◆ EXERCISE:
Repeat, please, only the lines from the top of the data down to the line with "1024x459 pixels."; include both of those lines.

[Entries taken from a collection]
________________________________________

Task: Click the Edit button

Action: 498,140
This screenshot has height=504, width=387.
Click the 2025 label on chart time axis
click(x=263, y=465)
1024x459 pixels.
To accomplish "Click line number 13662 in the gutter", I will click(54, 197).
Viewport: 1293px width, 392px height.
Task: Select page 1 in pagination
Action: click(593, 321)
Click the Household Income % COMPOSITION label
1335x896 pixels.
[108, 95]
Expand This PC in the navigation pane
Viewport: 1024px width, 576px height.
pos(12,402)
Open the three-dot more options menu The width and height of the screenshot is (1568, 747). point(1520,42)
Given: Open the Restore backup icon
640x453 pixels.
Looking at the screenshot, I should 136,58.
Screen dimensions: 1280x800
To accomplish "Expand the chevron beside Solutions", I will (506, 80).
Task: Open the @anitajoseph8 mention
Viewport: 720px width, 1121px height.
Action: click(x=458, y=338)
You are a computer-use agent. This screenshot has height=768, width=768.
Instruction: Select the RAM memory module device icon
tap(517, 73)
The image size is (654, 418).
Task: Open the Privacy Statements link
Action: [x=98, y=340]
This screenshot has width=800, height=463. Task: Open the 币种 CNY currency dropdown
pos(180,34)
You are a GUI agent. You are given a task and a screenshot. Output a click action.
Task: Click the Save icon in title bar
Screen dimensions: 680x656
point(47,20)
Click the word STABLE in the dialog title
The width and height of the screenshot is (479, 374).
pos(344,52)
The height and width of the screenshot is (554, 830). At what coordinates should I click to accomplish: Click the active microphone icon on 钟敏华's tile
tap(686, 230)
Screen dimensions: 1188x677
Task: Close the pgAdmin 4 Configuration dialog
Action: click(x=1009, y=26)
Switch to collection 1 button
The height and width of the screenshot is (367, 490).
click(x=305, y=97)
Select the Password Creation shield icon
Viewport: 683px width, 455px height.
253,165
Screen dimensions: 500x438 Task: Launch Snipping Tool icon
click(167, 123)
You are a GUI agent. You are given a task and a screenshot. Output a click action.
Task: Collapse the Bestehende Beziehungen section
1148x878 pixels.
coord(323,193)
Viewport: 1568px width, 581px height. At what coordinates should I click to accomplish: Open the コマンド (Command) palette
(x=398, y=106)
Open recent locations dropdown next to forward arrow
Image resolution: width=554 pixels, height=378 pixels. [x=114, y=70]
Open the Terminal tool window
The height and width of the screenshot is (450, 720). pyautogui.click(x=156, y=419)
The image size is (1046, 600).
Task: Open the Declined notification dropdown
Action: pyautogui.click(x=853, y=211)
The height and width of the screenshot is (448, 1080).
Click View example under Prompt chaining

________________________________________

◆ EXERCISE ANSWER:
Task: Click the Edit button

Action: 498,140
This screenshot has height=504, width=387.
Click the 2025 label on chart time axis
click(x=263, y=465)
1024x459 pixels.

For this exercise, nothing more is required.